THE REQUEST: Rewrite the stretch from the line containing "coordinates (748, 24)." through the line containing "at (1190, 746).", changing "Where is" to "Locate" and leaving everything else unchanged.

SUPPLIED MATERIAL:
-*-*-
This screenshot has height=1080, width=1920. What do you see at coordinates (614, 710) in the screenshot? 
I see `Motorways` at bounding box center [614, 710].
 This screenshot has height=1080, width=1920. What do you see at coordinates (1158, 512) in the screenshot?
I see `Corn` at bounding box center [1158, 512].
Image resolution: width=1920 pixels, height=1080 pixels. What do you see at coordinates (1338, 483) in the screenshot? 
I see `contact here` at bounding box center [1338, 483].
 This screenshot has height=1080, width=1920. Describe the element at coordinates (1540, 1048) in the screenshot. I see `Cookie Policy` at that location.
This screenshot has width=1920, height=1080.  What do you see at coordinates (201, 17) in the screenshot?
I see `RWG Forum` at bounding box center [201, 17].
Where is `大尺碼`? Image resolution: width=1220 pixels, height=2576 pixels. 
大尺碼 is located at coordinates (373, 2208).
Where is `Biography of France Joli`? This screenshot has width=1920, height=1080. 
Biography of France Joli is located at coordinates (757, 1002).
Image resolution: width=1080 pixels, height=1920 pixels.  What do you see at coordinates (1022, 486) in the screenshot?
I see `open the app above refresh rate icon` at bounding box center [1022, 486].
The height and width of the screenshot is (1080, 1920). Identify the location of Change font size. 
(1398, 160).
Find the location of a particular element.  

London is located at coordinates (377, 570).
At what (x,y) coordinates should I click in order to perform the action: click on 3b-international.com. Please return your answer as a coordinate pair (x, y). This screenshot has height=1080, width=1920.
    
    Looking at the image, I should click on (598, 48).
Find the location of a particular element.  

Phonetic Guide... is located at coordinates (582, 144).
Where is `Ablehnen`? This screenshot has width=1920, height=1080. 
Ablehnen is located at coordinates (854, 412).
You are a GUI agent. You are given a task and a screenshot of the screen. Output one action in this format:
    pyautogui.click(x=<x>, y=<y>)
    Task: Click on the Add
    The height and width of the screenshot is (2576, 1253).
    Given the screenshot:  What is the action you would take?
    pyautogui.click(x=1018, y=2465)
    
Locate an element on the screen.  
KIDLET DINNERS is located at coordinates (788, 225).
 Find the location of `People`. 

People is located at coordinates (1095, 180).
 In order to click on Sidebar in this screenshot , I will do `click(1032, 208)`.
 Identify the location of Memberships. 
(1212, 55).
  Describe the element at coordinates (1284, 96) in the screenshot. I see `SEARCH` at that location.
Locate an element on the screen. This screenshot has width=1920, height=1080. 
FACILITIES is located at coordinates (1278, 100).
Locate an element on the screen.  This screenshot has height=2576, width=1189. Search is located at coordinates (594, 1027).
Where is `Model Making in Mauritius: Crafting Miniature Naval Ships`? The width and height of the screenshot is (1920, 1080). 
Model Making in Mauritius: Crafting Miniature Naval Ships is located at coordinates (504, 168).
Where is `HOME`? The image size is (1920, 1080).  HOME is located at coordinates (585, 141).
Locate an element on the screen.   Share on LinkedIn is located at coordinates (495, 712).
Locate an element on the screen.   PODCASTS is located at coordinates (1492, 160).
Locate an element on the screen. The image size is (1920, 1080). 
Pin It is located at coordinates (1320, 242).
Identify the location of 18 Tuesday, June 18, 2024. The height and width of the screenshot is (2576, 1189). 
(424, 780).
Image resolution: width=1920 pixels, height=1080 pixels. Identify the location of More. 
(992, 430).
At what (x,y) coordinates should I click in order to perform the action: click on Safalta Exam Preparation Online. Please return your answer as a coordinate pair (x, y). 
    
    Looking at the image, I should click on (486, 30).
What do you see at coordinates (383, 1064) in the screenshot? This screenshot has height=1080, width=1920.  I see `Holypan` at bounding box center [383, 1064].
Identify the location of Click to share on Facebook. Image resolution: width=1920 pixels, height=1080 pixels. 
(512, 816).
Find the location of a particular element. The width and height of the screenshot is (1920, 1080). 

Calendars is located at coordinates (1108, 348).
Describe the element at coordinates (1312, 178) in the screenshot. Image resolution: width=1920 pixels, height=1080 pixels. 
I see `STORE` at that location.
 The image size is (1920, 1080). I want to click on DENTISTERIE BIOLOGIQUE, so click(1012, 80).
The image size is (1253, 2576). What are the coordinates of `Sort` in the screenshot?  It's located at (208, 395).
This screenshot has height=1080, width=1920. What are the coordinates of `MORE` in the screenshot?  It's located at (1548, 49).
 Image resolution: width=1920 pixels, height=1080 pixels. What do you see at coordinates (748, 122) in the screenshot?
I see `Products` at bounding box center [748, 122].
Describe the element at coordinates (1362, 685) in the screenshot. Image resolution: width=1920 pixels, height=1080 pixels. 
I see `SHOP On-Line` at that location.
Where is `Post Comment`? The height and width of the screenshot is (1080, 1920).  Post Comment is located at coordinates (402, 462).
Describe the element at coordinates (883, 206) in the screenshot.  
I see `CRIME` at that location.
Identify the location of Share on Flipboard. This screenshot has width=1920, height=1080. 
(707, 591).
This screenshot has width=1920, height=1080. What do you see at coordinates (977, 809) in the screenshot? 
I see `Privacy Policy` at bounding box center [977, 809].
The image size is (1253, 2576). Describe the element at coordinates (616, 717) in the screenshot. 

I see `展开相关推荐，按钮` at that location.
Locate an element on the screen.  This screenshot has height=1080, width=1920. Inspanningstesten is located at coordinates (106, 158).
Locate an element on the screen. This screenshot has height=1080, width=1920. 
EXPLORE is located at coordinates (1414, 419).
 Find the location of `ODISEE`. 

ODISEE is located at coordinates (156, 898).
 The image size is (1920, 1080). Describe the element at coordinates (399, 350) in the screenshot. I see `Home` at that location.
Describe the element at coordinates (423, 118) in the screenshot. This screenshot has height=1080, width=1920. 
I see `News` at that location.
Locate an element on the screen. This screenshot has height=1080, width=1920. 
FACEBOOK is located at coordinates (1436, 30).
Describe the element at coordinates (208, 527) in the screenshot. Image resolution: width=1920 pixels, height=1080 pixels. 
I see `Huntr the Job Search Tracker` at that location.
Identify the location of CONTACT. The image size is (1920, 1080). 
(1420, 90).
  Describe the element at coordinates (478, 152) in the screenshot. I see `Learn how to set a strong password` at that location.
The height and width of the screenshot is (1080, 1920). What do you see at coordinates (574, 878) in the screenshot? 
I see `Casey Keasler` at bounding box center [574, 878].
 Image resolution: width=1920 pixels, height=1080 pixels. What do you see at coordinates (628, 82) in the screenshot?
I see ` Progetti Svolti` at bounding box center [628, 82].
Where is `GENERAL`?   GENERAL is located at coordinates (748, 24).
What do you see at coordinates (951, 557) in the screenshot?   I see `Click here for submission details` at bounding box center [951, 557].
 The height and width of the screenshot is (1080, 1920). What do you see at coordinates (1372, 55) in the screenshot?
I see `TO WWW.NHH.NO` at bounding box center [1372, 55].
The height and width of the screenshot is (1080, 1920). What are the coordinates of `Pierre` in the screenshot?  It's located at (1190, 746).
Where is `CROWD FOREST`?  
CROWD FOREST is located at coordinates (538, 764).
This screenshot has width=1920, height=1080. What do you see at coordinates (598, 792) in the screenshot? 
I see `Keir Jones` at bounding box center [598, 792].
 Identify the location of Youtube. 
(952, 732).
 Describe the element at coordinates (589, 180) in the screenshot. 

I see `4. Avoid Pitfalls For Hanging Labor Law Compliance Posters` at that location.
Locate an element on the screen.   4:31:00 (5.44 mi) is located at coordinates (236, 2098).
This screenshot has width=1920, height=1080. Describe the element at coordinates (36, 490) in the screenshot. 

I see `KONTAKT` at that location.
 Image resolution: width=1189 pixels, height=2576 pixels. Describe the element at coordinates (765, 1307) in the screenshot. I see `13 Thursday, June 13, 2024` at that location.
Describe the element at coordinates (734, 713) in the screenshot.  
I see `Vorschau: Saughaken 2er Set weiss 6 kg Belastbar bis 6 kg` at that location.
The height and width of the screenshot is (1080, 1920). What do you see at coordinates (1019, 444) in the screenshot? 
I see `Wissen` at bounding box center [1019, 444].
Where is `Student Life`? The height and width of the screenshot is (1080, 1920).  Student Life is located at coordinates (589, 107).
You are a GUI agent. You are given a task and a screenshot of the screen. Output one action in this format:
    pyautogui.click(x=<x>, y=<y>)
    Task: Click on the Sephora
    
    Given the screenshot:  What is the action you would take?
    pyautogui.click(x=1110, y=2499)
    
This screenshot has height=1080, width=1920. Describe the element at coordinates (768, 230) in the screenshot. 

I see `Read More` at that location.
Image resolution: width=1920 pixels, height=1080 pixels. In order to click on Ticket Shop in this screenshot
-*-*-
RESPONSE BELOW:
Locate `GENERAL`?   GENERAL is located at coordinates (748, 24).
What do you see at coordinates (951, 557) in the screenshot?   I see `Click here for submission details` at bounding box center [951, 557].
 The height and width of the screenshot is (1080, 1920). What do you see at coordinates (1372, 55) in the screenshot?
I see `TO WWW.NHH.NO` at bounding box center [1372, 55].
The height and width of the screenshot is (1080, 1920). What are the coordinates of `Pierre` in the screenshot?  It's located at (1190, 746).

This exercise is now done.